Other works pull back from the detailed study of such public billboards, granting a glimpse of passersby who pause to read announcements or jot down contact information. In the photograph entitled Bus Stop, a woman stands in front of a large city billboard filled with contemporary ad postings. The photograph captures her checking her purse for a pen or pencil to write down, perhaps, a phone number or address from one of the displayed advertisements. While the focal point in this work resides predominately on the action of this woman, she is part of a group of three figures clustered to the left that is balanced by a sole male figure whom stands at the extreme right edge of the composition. This mostly mauve-pink image set against a cement grey sidewalk and street, creates a calm, soothing composition in which the happenstance of locating something needed or desired comes from an announcement glimpsed on a public wall.

Compositional balance is always critical in Pedersen's images. Three photographs taken by the artist in 2007, including Bike Repair Shop, Shenyang Series #8, and Shenyang Series #12 articulate a brokered balance formally defined by an unseen, yet implicit vertical line within each image. Bike Repair Shop creates a balance of opposites between the left and right halves of the image that visually meet along a quietly defined central axis. The illusion of a line is established by several, specific elements in the photograph, including the end of the bench where three men sit, and the raised elbow of a man who reclines near the image's bottom edge. Balancing linear forms on the left with circular forms on the right, the composition frames a transitory moment in time-space.

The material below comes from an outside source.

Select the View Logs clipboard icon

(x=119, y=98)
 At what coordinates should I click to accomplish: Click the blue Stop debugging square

Shenyang Series #8 is more subtle, although, it too is balanced by an invisibly apparent central axis that runs to the left of the large pole glimpsed in the blue colored window seen in the upper half of the image. The fan units, affixed to the face of this predominately grey building, unexpectedly create block-shaped forms that whimsically define a linear sweep of shapes, which intriguingly echo nature's patterns. Shenyang Series#12, by contrast, balances a grey building on the left with a red building to the right. These color areas are granted equal presence within the image, creating symmetry while contrasting the color of the shops' facades, the position of their respective doorways, and the movement of a young woman walking between the two structures.

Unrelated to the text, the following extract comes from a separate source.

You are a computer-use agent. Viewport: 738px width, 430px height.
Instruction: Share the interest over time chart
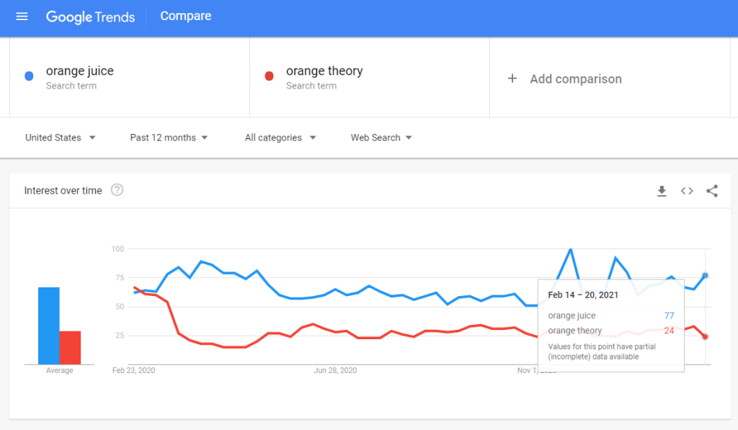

By contrast, Tsukiji Fish Market Cans (see next page) presents a glittering array of metal containers, functioning artistically as a witty repartee to American Minimalism, particularly the works of Carl Andre and Sol LeWitt. The interest in such all-over compositions, that do not initially focus the viewer's attention on any one given point, but encourage engagement with the image field as a whole, also informs Pedersen's photo, Shenyang Series #9. Here a gold and grey checkerboard wall separates a pedestrian walkway from a large white building that appears behind the wall. At the bottom of these expansive structural surfaces, a small, young woman carrying a pink purse glances towards the viewer, her diminutive size defining the height of the structures that tower above her.

From a tiled wall whose age is writ along its crumbling edges, to a group of waiters who catch a moment's rest outside the back door of a small restaurant in Dalian, Pedersen takes viewers on a journey that transforms the ordinary into the exceptional. Ancient wisdom says one cannot step into the same river twice, intimating that reality is constantly in flux. Creating paintings and photographs from wanderings made in search of heightened moments of perception, Pedersen transforms ordinary life into astonishing spectacles. Detailing close-ups of walls, building facades, and other city sights, these images not only grant glimpses of human habitations, but they create a wonderment of the ordinary, while defining the changing face of Asia in the opening decade of the Twenty-first century.